Irã pede ao mundo muçulmano que se una à resistência palestina

Agência AFP

TEERÃ - O líder supremo do Irã, o aiatolá Ali Khamenei, pediu nesta quarta-feira ao mundo muçulmano que se some à resistência palestina contra Israel, no discurso de abertura da cúpula internacional de dois dias organizada por Teerã para arrecadar dinheiro para Gaza.

- A única forma de salvar a Palestina é a resistência. Não vamos salvar a Palestina mendigando nas Nações Unidas - declarou Khamenei, depois de chamar Israel de 'tumor cancerígeno'.

Khomeini também disparou contra o presidente americano, Barack Obama, acusando-o de sair 'em defesa do terrorismo governamental' de Israel, apesar de suas promessas de mudança política.

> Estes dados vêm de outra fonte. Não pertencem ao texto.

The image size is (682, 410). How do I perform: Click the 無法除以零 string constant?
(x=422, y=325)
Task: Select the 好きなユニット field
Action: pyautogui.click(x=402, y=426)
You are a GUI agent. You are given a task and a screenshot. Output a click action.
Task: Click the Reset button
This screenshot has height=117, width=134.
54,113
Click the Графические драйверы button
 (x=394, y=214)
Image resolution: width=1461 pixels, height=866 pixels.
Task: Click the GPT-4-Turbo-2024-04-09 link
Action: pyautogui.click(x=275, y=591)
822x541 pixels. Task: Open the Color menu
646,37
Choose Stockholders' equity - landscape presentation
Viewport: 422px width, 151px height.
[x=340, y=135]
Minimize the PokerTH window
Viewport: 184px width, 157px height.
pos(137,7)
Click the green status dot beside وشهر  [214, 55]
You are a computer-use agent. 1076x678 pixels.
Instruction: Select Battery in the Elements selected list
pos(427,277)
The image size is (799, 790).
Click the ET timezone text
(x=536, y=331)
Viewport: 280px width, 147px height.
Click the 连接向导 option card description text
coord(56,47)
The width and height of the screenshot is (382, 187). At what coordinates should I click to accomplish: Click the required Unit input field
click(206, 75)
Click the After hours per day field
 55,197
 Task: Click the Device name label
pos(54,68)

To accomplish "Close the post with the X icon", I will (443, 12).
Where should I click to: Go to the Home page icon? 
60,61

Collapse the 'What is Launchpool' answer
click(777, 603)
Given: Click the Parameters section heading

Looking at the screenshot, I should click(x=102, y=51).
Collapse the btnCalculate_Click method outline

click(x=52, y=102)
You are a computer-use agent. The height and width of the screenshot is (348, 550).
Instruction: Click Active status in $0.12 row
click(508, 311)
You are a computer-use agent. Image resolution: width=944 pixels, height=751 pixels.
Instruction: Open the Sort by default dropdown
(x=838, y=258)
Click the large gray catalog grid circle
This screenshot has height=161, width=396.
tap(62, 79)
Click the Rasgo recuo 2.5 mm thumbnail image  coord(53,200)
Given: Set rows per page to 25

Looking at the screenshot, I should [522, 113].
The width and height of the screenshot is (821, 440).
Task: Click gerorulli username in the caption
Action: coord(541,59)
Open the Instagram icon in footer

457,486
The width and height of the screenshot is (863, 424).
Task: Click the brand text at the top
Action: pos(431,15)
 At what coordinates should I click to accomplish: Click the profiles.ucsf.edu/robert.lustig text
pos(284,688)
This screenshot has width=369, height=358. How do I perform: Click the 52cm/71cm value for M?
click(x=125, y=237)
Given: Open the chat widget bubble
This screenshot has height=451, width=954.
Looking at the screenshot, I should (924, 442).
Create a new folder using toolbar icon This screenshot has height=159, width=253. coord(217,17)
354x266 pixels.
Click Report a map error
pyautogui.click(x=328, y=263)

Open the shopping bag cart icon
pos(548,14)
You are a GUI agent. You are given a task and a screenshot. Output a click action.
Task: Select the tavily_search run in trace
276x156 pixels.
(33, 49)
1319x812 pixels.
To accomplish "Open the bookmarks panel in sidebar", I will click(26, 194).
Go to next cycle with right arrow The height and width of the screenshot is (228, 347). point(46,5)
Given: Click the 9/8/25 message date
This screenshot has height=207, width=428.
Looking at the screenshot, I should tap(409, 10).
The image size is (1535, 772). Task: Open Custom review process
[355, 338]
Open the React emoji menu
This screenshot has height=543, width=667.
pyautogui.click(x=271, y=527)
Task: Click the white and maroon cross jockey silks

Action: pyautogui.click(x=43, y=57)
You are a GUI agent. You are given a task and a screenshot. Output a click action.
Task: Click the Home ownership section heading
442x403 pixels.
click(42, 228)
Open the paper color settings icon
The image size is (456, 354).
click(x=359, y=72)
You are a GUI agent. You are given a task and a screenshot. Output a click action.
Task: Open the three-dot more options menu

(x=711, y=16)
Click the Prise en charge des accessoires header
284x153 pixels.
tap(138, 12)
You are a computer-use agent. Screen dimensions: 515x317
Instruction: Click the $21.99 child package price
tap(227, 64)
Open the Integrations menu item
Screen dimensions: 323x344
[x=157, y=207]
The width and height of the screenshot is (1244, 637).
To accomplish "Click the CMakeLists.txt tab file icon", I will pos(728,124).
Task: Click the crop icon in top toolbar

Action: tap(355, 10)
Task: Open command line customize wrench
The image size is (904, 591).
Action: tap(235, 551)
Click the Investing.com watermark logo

Além disso, disse ser um erro o fato de que 'um país chamado Israel seja uma realidade de 60 anos que deve ser aceita. Outro erro é dizer que a única forma de salvar os palestinos é através da negociação'.

O aiatolá, principal autoridade do Estado iraniano, voltou a defender a volta de todos os refugiados palestinos, seguida de um referendo para decidir sobre o futuro do território israelense.

- Apoiar e ajudar os palestinos é um dever imperativo de todos os muçulmanos - afirmou ainda, pedindo que os dirigentes israelenses sejam julgados pela recente ofensiva em Gaza, na qual morreram mais de 1.300 palestinos e 13 israelenses.

O presidente iraniano, o ultraconservador Mahmud Ahmadinejad, também falou durante a sessão inaugural, quando reiterou o pedido de formar uma 'frente global antissionista e castigar seriamente os criminosos sionistas'.

A conferência coincide com a primeira visita ao Oriente Médio da secretária de Estado americana, Hillary Clinton, que já se reuniu com os líderes de Israel e nesta quarta-feira se encontrará em Ramallah, Cisjordânia, com o presidente da Autoridade Palestina, Mahmud Abbas, e o primeiro-ministro Salam Fayyad.

Na terça-feira, Clinton afirmou em Israel que uma 'solução de dois Estados' era 'inevitável'. Abbas, por sua vez, criticou o apoio iraniano ao Hamas.

- Enviamos uma mensagem ao Irã: parem de se meter em nossos assuntos - declarou o presidente palestino, que pertence ao movimento Fatah.

O Irã, porém, não reconhece Israel, e Khameini já reiterou em várias ocasiões sua total recusa à solução de dois Estados para resolver o conflito israelense-palestino.

A cúpula de Teerã também acontece dois dias depois de outra reunião de doadores internacionais no Egito, na qual foram prometidos 4,5 bilhões de dólares para a reconstrução de Gaza.

O Irã criticou a conferência egípicia.

- Quem participou nela e fez parte desse espetáculo de títeres aprova as atrocidades do regime sionista em Gaza - afirmou Ali Akbar Mohtashamipur, secretário-geral da reunião de Teerã.

A televisão iraniana exibiu imagens de representantes estrangeiros presentes na reunião, e, entre os poucos identificáveis, estavam o presidente do Parlamento libanês, Nabih Berri, aliado do movimento xiita libanês Hezbollah, o número dois do gabinete político do Hamas no exílio, Mussa Abu Marzuk, e Mahmud Zahar, dirigente mais influente do Hamas na Faixa de Gaza.

Zahar chegou a admitir publicamente que o Irã financia o Hamas, principalmente "pagando os salários de nossos empregados" desde a vitória do movimento nas eleições legislativas de 2006.